Tuesday was all about the Congressional Budget Office and just how much of a disaster it has found Trumpcare to be. The reactions to that have been pretty disparate. House Speaker Paul Ryan continued his happy talk about how the CBO just confirmed everything great that is in his bill (maybe because he thinks 24 million people losing insurance is a good thing?) while the White House continued to trash the CBO. In fact, the White House trashing the CBO was one of the bigger features of the day, as press secretary Sean Spicer faced a hostile press corps and ramped up the rhetoric. Luckily for us, fact checkers have found their reason for being in the most fact-free administration ever.
Spicer dings the CBO for having greatly underestimated the number of people who would buy insurance on the Obamacare exchanges, in particular a projection that 23 million would be on the exchanges by 2016; it actually was 10 million.
But this was just one part of a larger estimate—how many would gain insurance—that CBO got largely right. CBO projected that 30 million people (89 percent of the population under 65) would lack insurance in 2016, when the actual number turned out to be 27.9 million (89.7 percent).
So Spicer is playing a bit of a shell game here. He is trying to discredit CBO’s larger coverage estimate—that 24 million fewer people would have insurance by 2026 than under current law—by focusing on an error in an element of the larger forecast. But apples to apples, CBO got the larger forecast mostly correct.
Then there was this part of Spicer's attack: "CBO coverage estimates […] do not take into consideration the comprehensive nature of this three-prong plan to repeal and replace Obamacare with the American Health Care Act." Yeah, as the fact checkers say, the other two prongs "have not been unveiled and thus CBO could not consider them."

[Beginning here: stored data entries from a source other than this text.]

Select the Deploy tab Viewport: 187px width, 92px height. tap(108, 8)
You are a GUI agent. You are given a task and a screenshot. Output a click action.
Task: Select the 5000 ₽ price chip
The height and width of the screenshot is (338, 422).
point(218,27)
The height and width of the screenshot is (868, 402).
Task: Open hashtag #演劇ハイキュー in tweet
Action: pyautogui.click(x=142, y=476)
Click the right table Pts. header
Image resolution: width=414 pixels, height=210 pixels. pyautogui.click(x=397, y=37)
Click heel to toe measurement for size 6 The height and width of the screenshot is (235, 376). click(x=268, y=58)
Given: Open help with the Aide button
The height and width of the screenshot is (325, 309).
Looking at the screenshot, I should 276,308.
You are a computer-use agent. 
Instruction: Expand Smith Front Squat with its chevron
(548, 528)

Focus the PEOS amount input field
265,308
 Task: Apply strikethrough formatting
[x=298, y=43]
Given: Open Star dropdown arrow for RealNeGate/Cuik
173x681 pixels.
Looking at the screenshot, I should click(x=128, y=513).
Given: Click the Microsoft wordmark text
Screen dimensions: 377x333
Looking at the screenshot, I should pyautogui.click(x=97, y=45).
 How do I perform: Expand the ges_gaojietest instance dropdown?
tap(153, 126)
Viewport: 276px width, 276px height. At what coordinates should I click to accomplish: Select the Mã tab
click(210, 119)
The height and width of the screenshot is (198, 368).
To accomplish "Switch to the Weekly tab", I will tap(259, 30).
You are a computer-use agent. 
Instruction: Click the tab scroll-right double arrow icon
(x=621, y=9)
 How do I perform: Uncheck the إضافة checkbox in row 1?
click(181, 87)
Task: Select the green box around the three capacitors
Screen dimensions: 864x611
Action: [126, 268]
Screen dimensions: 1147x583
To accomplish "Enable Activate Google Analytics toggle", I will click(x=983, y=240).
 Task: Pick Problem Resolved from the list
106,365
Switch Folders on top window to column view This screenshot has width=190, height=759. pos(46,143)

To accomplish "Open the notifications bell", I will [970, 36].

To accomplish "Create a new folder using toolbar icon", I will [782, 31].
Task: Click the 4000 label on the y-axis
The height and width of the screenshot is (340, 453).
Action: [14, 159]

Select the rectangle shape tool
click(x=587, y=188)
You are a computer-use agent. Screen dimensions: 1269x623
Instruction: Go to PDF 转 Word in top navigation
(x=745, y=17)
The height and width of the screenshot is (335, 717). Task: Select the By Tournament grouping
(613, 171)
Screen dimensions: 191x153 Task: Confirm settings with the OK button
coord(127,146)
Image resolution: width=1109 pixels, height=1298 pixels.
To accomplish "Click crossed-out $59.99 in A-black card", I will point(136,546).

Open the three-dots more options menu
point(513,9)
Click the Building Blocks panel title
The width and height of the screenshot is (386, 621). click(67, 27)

Here's the thing, though: this bill is probably going to get worse, and this CBO score will look rosy compared to what's coming. Because in his press briefing, Spicer confirmed that Trump is working on a "manager's amendment"—a legislative package to send to the floor—that will appease the maniacs in the House, probably by making the Medicaid dismantling happen sooner.
Oh, and Trump really doesn't want you to call it Trumpcare.
The House Trumpcare bill is not a serious healthcare plan, and falls short of Trump's claim that any replacement would "get insurance for everybody." Call the Capitol Hill switchboard at (202) 224-3121, and demand they reject it.
Here are some other highlights of the day.
- It turns out that the White House had done its own analysis of the bill, and instead of 24 million people losing their insurance, they predicted 26 million would! Apparently Trump hasn't even blinked about how his campaign promise to not cut Medicaid has gone down the toilet.
- More details emerged about all the really bad stuff that this bill will do, like defunding Planned Parenthood and leaving 15 percent of people in some communities "without services that help women avert pregnancy." Which in turn would lead to "several thousand more births to Medicaid patients, and, in turn, a number of those children will themselves qualify for Medicaid." That would increase Medicaid costs by $21 million. Unless states decide that they can't use their now-discretionary Medicaid block grant to pay for care for pregnant women and their babies.
- Here's a silver lining in it all for granny-killing Paul Ryan: the CBO also estimates that Social Security will save $3 billion in the next 10 years because of reduced outlays. Because people will die before they can get Social Security.
- Here's something else Ryan is really proud of: the $833 billion in tax cuts to the very, very wealthy in this bill are paid for entirely by the $880 billion cut out of Medicaid. That's his kind of math.
- And Ryan's "lower premiums?" They're lowered at the expense of older people who won't be able to afford insurance, and therefore will die sooner, and therefore will save Social Security money. Because Paul Ryan is a sociopath.
- But not all Republicans are sociopaths, and that means the bill's path through Congress got quite a bit tougher following the release of the CBO's numbers. This thing is by no means dead, because you can never underestimate a Republican’s ability to do the worst possible thing for the nation. But it's going to be much tougher for Ryan to accomplish.